Exercise details: Take the data below and extract the lines from the one with "This screenshot has width=580, height=317." to the one with "Open the VCS", inclusive, exactly as written.

Supplied records:
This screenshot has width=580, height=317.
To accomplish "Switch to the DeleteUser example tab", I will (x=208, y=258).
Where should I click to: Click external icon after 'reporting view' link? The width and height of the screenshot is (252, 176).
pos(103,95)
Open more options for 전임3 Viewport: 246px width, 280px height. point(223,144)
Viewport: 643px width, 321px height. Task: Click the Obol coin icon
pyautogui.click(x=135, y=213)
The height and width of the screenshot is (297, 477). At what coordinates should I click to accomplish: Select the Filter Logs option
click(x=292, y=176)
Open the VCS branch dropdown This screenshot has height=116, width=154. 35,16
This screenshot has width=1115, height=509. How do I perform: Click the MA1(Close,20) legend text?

==

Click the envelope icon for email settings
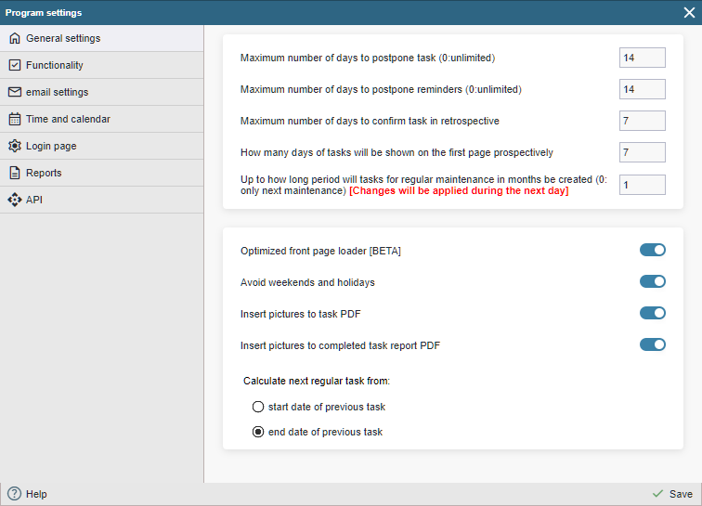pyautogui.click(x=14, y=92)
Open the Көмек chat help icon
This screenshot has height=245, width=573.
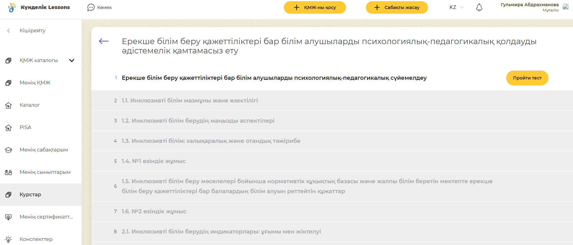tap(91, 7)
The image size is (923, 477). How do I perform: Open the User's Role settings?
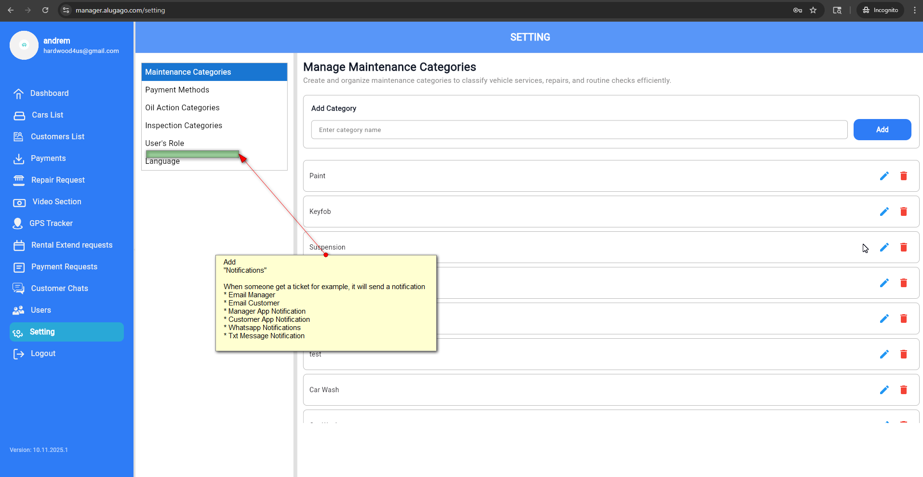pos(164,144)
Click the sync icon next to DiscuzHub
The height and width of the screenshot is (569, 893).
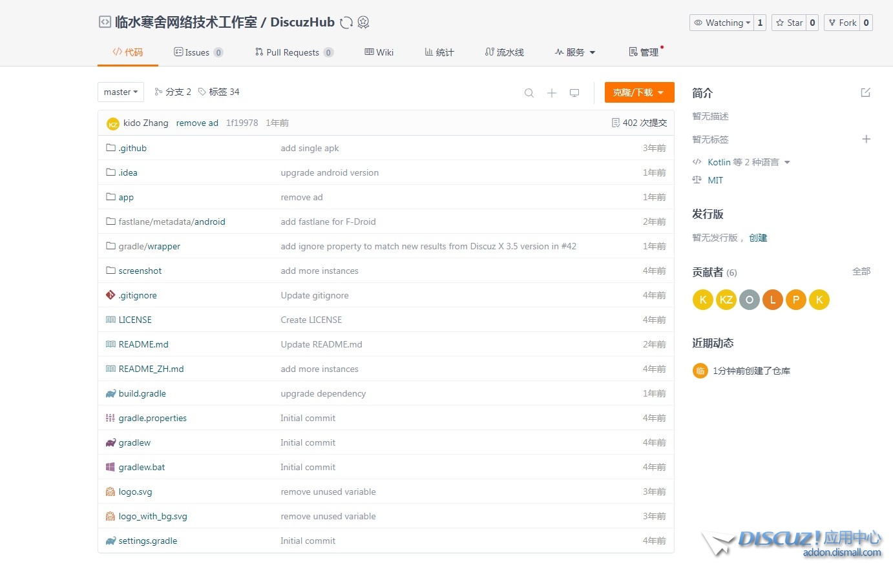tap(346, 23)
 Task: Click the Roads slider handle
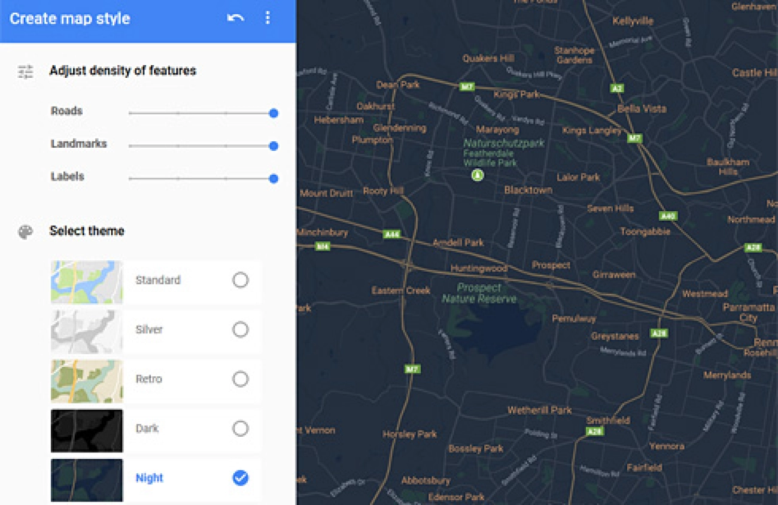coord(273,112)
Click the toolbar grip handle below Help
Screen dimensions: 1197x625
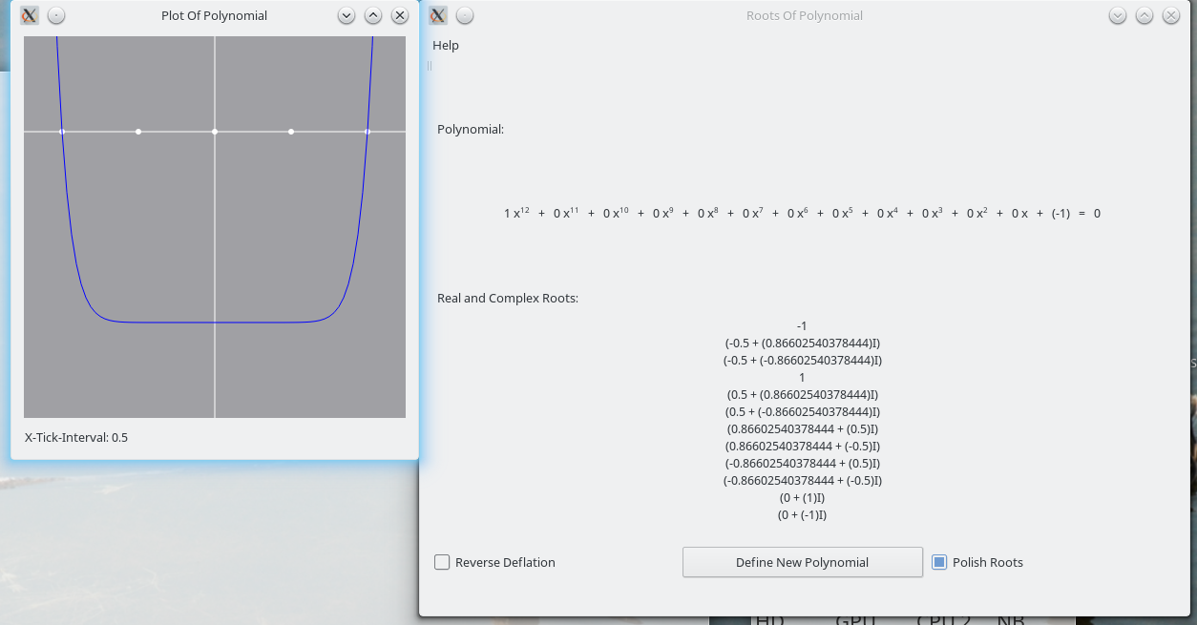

Output of the exercise:
This screenshot has width=580, height=317.
To accomplish "Switch to the DeleteUser example tab", I will (x=208, y=258).
Where should I click to: Click external icon after 'reporting view' link? The width and height of the screenshot is (252, 176).
pos(103,95)
Open more options for 전임3 Viewport: 246px width, 280px height. point(223,144)
Viewport: 643px width, 321px height. Task: Click the Obol coin icon
pyautogui.click(x=135, y=213)
The height and width of the screenshot is (297, 477). At what coordinates should I click to accomplish: Select the Filter Logs option
click(x=292, y=176)
Open the VCS branch dropdown This screenshot has height=116, width=154. 35,16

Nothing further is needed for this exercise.